As a parent of three children, I learned very quickly that parenting could be exhausting – physically, emotionally and intellectually. And when experiencing defiance or challenging behaviors from our children, parenting is even more difficult. It isn’t unusual that we get into a punishment cycle, assuming that punishment is the only way we can control their behavior. Research clearly shows, however, that before punishment can be effective in stopping a behavior, focused attention and positive reinforcement must be a staple in the relationship.
In The Kazdin Method for Parenting the Defiant Child, Dr. Alan E. Kazdin writes, “Praise is one of the strongest ways to influence your child’s actions.” Punishment may stop the behavior momentarily, but it will not change it for the long run. Positives should outweigh negatives by a ratio of 5:1.
How can you improve your positive to negative ratio with your child/teen?
Develop “Special Time”
“Special Time” should be given at the same time each day, be one-on-one, and last between five to 10 minutes each day. This is your child’s time, simply because he or she is your child, not because your child has had a good day at school. The time of day you select is not the critical factor. What is critical is that you are consistent and make it a pleasant experience.
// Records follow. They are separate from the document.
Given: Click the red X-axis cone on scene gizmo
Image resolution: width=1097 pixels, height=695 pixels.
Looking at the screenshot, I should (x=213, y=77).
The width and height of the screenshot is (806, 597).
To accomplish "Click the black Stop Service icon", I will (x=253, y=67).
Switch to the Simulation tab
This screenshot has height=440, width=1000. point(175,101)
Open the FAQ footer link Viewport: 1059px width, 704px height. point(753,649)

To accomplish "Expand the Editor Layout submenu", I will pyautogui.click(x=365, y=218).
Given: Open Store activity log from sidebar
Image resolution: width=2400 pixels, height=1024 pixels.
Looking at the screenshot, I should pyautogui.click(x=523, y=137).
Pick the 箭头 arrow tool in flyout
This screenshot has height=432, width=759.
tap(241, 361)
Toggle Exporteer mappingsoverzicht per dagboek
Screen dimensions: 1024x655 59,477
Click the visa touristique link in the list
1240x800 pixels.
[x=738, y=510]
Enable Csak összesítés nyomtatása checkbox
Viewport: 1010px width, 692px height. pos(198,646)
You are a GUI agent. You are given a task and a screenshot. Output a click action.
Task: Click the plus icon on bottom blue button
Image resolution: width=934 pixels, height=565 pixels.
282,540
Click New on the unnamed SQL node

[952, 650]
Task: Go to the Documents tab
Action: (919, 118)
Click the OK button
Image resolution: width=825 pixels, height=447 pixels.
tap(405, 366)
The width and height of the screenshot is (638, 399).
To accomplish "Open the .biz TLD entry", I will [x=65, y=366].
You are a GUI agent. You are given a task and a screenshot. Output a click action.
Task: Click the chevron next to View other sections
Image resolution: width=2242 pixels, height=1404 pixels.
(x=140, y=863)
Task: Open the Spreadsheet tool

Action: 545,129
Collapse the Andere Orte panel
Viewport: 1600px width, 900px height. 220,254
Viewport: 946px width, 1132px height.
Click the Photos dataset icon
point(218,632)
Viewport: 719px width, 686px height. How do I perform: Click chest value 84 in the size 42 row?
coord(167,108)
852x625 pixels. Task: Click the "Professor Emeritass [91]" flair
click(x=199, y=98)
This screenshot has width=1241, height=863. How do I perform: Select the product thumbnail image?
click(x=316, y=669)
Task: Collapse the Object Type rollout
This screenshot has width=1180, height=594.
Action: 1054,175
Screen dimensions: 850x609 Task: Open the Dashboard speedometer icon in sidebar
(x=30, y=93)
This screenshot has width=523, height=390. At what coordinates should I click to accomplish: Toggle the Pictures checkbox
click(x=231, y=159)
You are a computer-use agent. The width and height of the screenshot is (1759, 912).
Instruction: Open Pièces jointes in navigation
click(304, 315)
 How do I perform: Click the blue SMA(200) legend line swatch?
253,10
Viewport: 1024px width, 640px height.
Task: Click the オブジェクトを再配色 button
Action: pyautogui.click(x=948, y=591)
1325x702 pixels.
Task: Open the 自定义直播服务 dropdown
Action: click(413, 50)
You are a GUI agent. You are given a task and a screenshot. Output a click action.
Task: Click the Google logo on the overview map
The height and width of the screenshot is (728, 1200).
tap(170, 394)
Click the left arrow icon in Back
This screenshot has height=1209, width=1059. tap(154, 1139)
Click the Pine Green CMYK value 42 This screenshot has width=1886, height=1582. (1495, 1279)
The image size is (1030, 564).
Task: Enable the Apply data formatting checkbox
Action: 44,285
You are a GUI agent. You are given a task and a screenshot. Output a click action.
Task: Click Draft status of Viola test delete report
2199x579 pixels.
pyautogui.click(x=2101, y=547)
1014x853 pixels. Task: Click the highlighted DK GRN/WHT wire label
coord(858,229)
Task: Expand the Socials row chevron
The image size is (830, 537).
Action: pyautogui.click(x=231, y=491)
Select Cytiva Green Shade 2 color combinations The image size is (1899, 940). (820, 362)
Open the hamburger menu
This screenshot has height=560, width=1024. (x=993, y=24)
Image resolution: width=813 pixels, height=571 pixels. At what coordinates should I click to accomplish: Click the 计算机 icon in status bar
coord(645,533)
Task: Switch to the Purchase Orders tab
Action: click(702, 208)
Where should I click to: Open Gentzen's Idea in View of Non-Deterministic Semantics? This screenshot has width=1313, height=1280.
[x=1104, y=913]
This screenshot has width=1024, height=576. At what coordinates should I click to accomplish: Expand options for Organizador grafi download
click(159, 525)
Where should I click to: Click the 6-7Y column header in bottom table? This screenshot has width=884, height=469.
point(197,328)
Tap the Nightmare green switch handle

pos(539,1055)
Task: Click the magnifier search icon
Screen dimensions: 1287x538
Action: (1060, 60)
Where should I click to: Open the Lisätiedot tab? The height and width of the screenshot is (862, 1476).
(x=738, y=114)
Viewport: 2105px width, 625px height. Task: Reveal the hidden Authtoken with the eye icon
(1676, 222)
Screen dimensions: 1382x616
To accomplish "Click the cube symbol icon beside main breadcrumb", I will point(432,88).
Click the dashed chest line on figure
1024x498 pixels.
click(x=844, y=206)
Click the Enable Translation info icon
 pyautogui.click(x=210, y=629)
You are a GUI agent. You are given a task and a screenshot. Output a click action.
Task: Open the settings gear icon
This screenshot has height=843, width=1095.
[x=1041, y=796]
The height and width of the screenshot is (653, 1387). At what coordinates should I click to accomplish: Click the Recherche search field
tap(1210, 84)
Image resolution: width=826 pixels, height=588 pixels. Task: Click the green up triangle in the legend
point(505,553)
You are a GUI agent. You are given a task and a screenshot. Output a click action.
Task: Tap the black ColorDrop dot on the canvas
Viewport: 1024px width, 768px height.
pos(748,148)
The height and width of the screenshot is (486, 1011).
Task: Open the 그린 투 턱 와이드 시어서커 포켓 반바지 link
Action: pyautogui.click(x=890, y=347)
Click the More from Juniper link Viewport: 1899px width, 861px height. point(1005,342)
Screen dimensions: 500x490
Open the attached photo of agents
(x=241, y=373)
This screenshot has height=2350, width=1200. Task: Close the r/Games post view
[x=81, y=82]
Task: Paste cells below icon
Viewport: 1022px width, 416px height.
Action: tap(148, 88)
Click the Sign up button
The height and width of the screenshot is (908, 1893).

This is not the time to reprimand your child for his or her behavior. It is a time to enjoy time together. You may choose to shoot baskets, read a book together, play a board game or go to dinner together one time a week/month.
Identify 3 Positive Start Behaviors
A “start” behavior may be something like “saying nice things to your sister” or “putting dishes in the dishwasher after dinner.” “Stop” behaviors would be “stop arguing with your sister” or “stop leaving your dirty dishes on the table after dinner.” After you have identified three “start” behaviors you want to see more often, then praise these behaviors each time they occur. You should see within the week that the positive behaviors you are reinforcing are occurring more often and the “stop” behaviors are occurring less often.
Until I was a parent, I didn’t realize the enormous amount of energy and effort it would take. Ultimately, I gained new insight into Helen Keller’s statement: “Character cannot be developed in ease and quiet. Only through experiences of trial and suffering can the soul be strengthened, vision cleared, ambition inspired and success achieved” (Canfield & Hansen, 1995, p. 272).
As parents of children/teens with learning differences, we have many opportunities to build character because it is rare that we experience “ease and quiet.” I encourage you to increase your positive-to-negative ratio with your child/teen. While it won’t be the answer for every issue you face, it is a good start to improving your parent/child relations.
- Canfield, J. & Hanse, M.V. (1995). A 2nd Helping of Chicken Soup for the Soul. Deerfield Beach, F.: Health Communications, Inc.
- Hannah, J. N. (1999). Parenting the Child with ADHD. Austin, Texas: ProEd
- Kazdin, A. E. (2008). The Kazdian Method for Parenting the Defiant Child. New York: Houghton Mifflin.